TRY IT: All lines from the one containing "Given: Go to top with up-arrow button" through the end of the data below are to be repeated exactly, with pictures left out.

= = = = =

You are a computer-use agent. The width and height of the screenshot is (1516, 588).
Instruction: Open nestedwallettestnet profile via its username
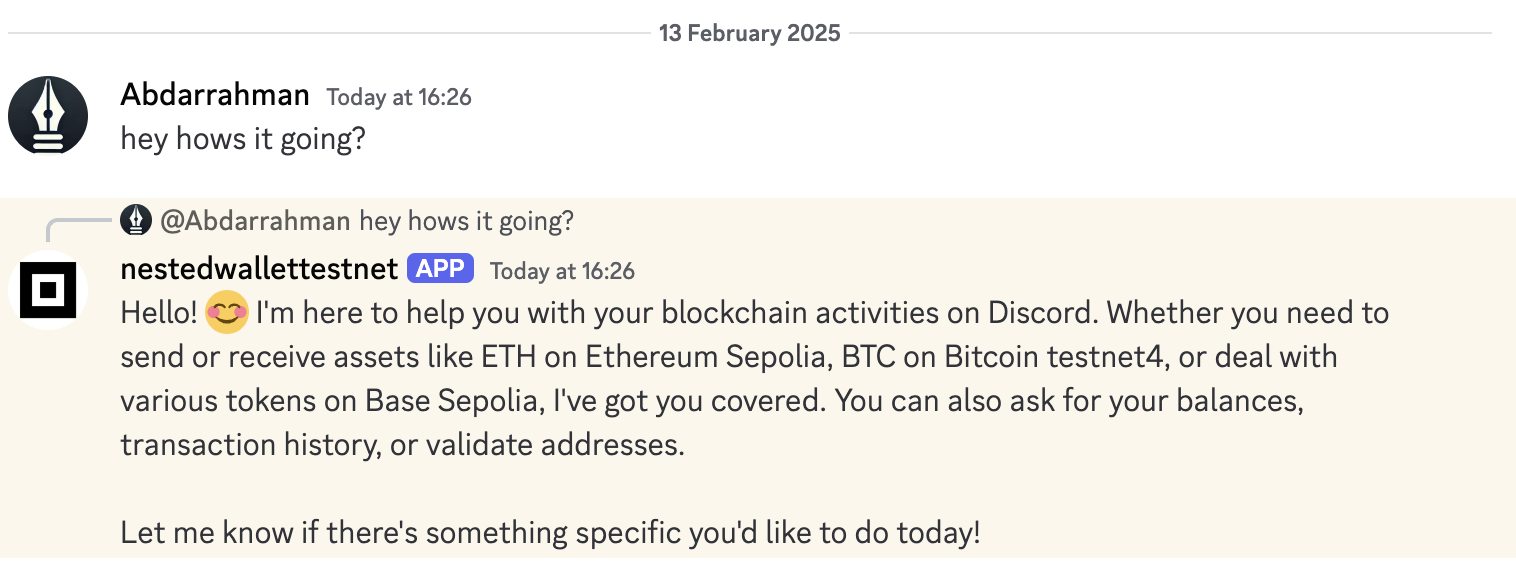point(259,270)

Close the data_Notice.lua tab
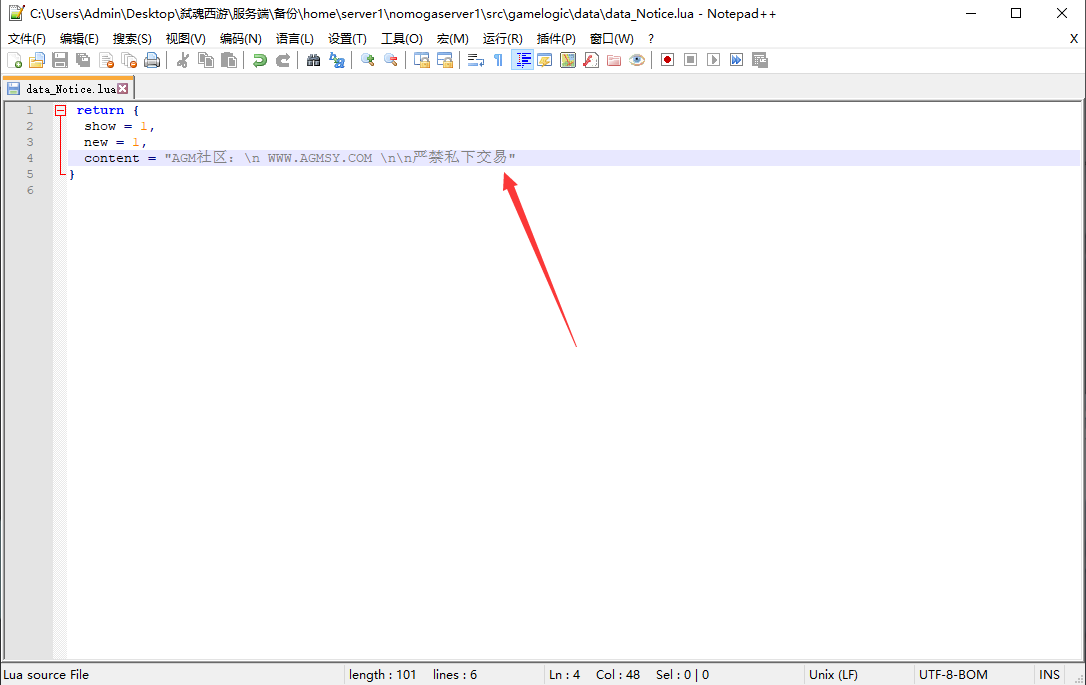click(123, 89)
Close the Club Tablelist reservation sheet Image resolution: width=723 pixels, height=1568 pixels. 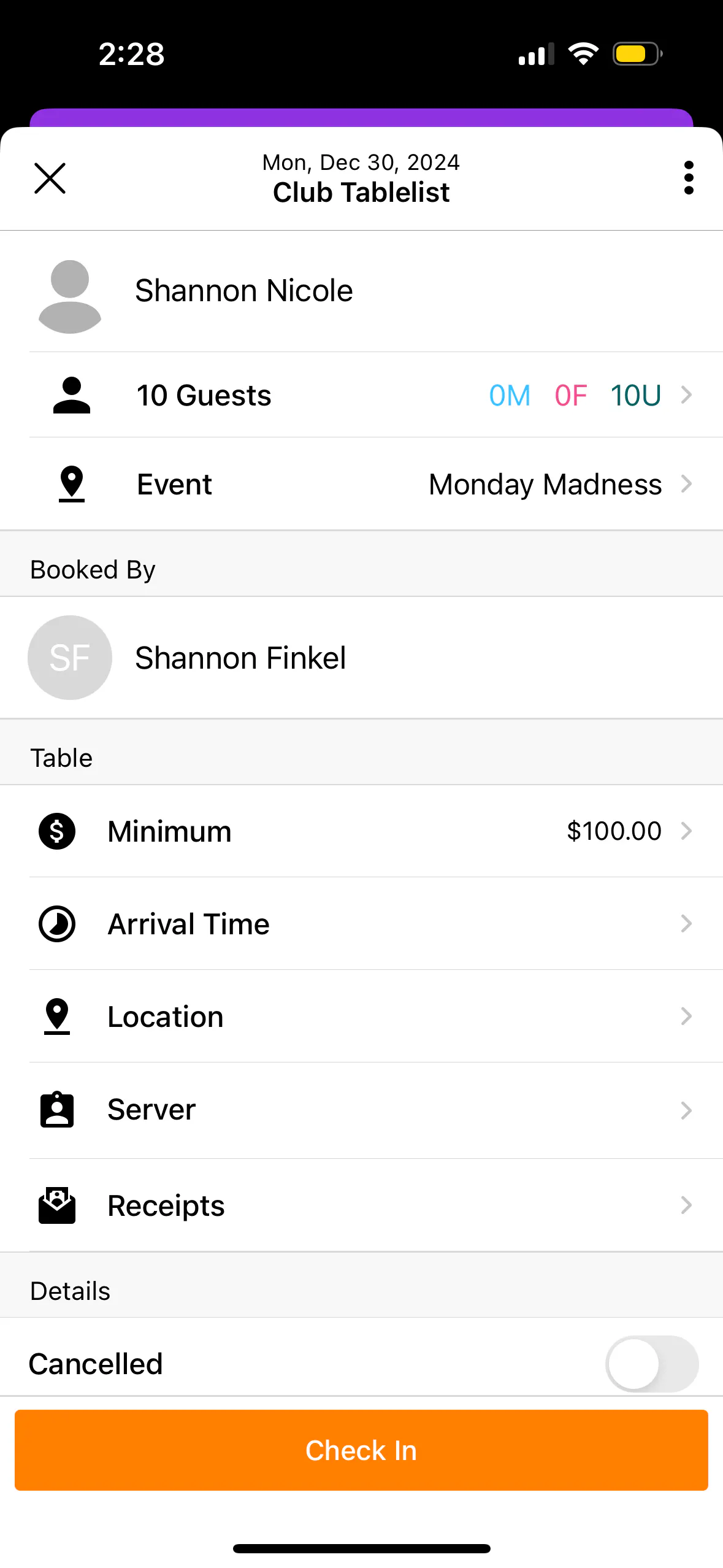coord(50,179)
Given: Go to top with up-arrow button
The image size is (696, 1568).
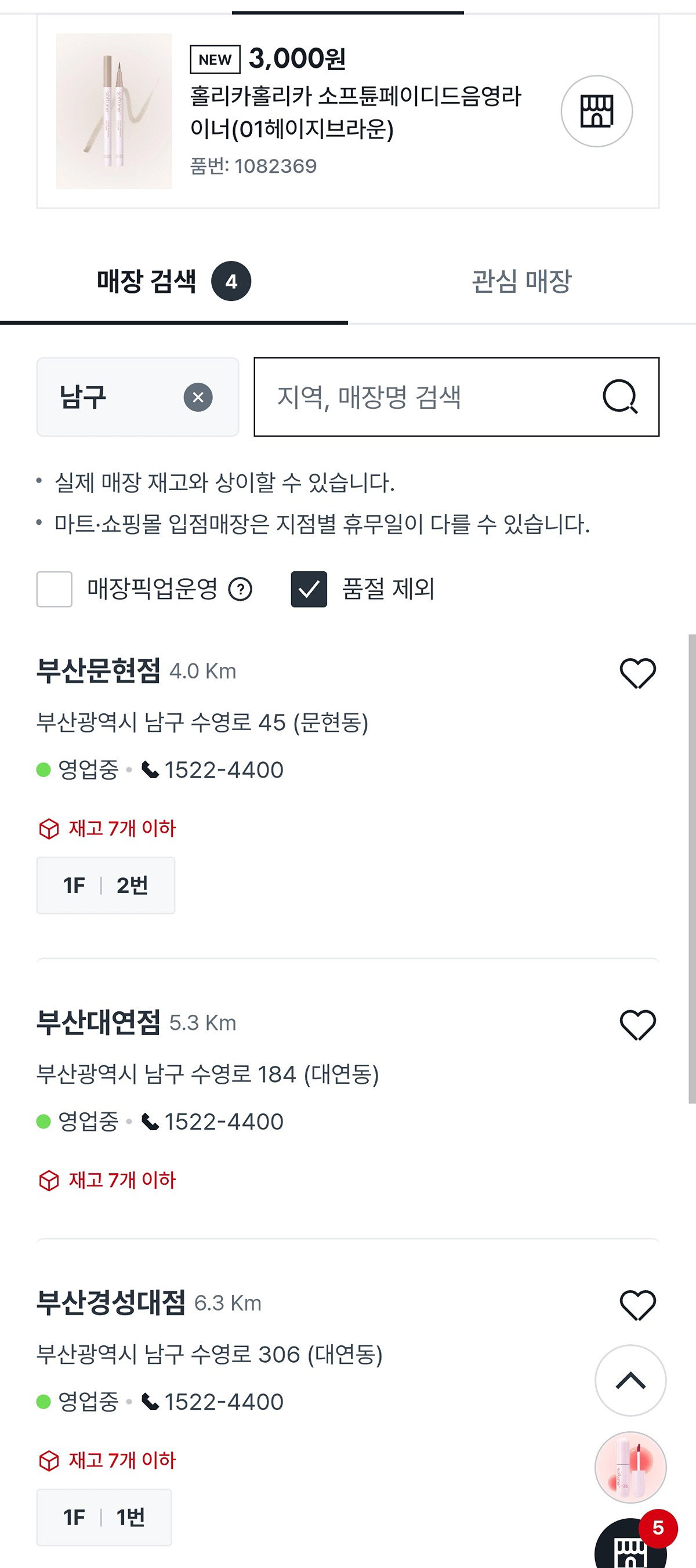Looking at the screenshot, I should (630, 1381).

= = = = =

SOLUTION TO THE PROBLEM:
Given: Go to top with up-arrow button
The image size is (696, 1568).
Looking at the screenshot, I should (630, 1381).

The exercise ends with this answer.